§ Work item: Below are records; work out how many of their lines hold the string "will" and give that number alone.

§ Supplied data:
--- START ---
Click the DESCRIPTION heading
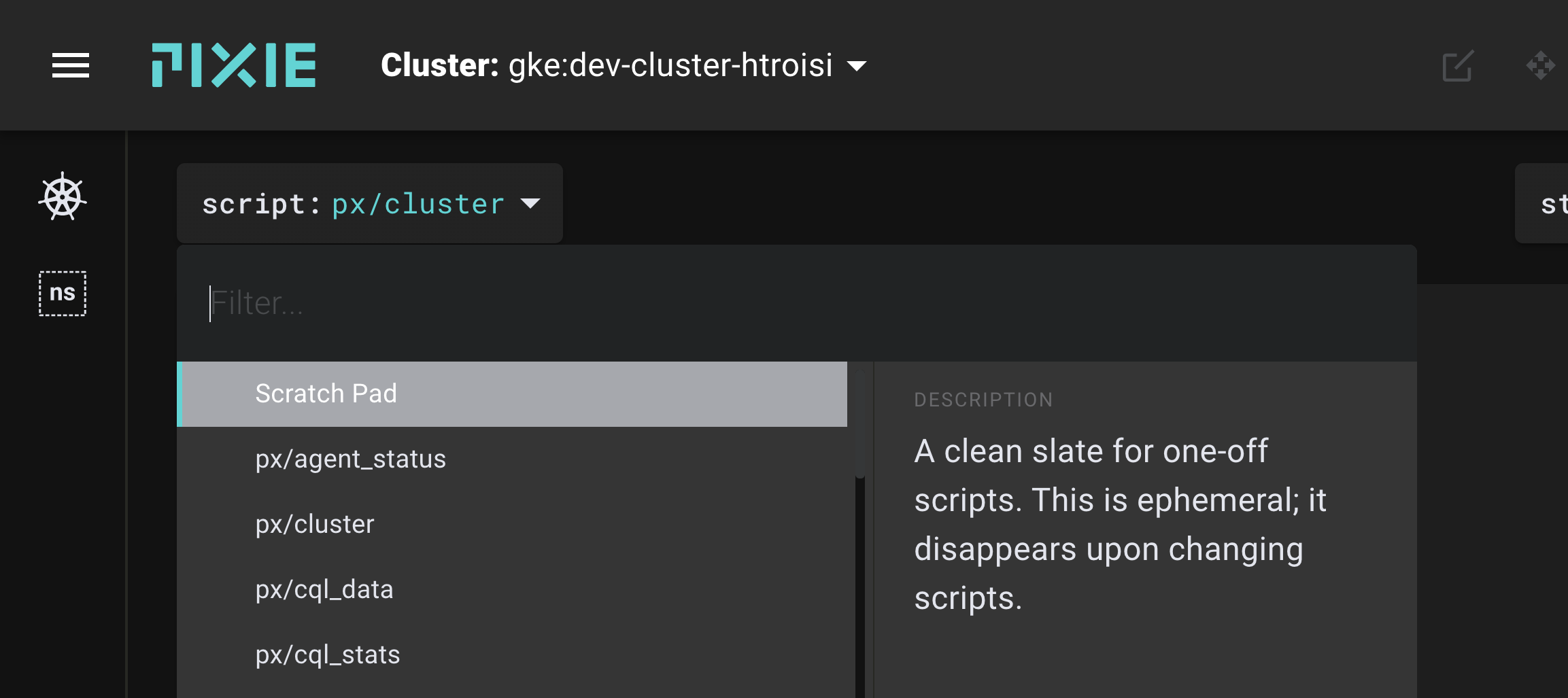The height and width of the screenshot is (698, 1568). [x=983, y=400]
--- END ---
--- START ---
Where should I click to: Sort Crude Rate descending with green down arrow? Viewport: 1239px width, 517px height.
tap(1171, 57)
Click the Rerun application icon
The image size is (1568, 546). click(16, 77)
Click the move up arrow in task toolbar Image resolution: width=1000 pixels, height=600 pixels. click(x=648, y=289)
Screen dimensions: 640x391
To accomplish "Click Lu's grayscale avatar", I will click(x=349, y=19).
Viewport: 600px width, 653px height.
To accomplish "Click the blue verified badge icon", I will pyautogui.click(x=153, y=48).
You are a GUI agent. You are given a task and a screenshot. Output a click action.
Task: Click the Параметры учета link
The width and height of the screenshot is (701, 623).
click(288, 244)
--- END ---
--- START ---
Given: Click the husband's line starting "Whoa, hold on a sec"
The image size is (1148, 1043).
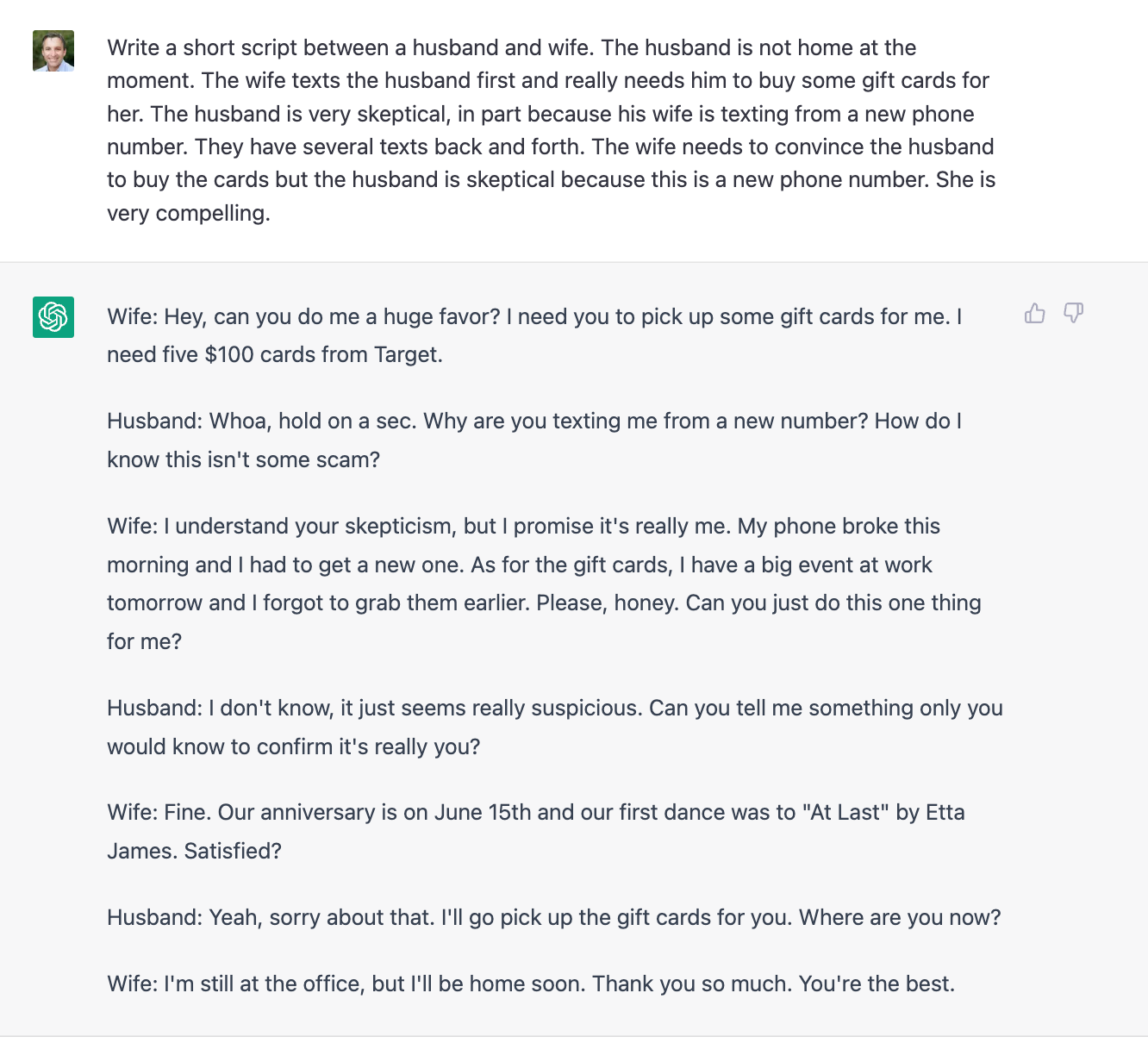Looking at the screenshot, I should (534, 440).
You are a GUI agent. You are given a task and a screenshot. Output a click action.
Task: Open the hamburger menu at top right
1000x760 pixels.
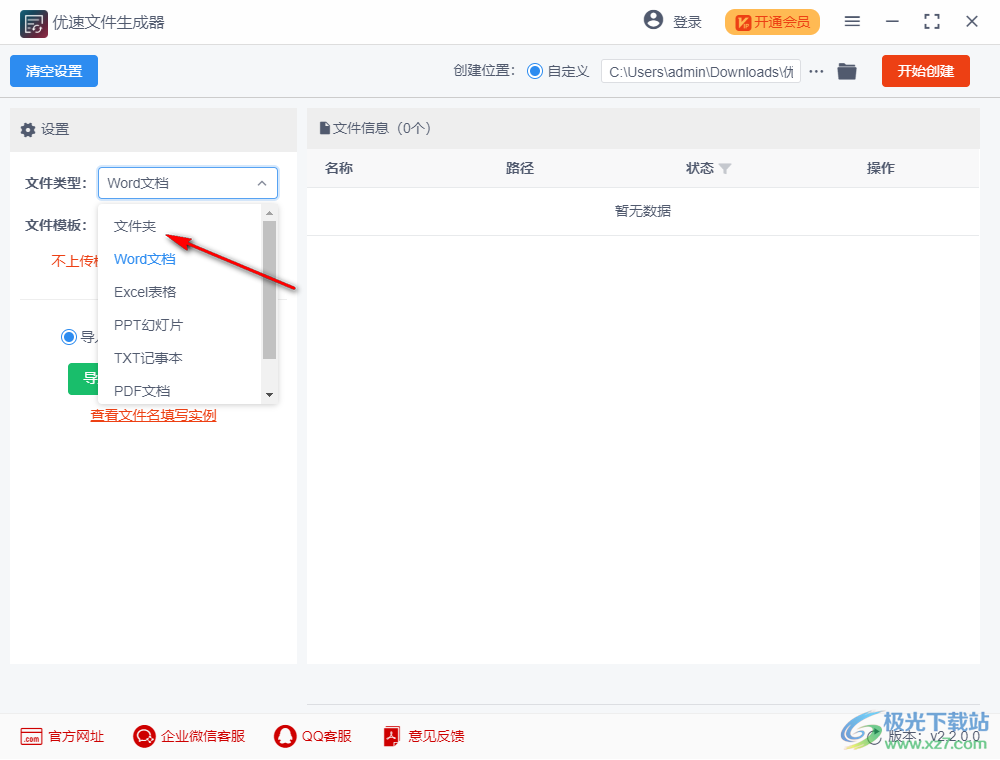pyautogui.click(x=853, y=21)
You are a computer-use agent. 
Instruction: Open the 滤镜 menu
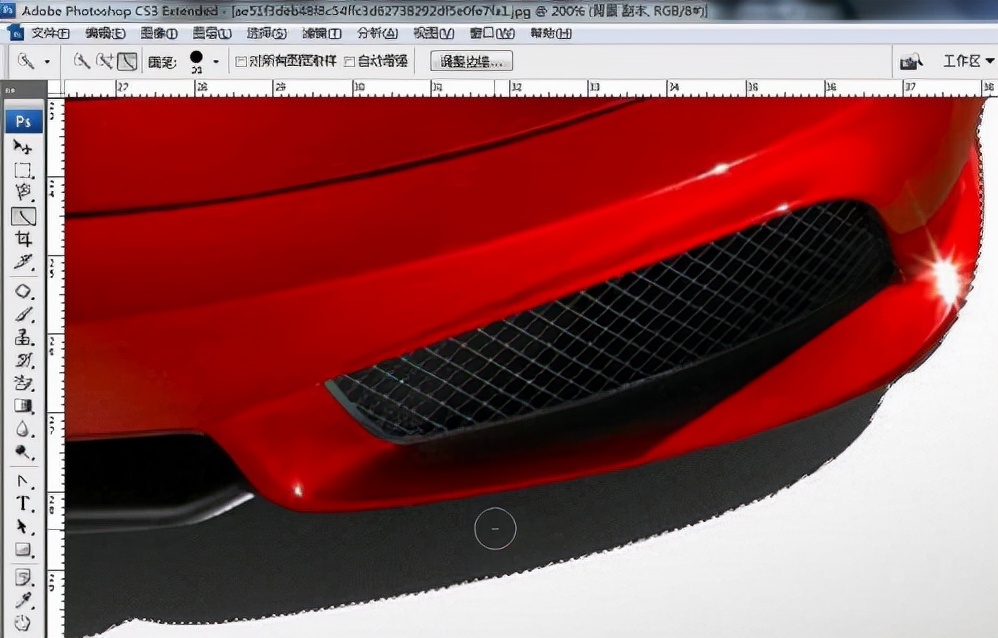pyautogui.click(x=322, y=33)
--- END ---
§ Solution to this task: 2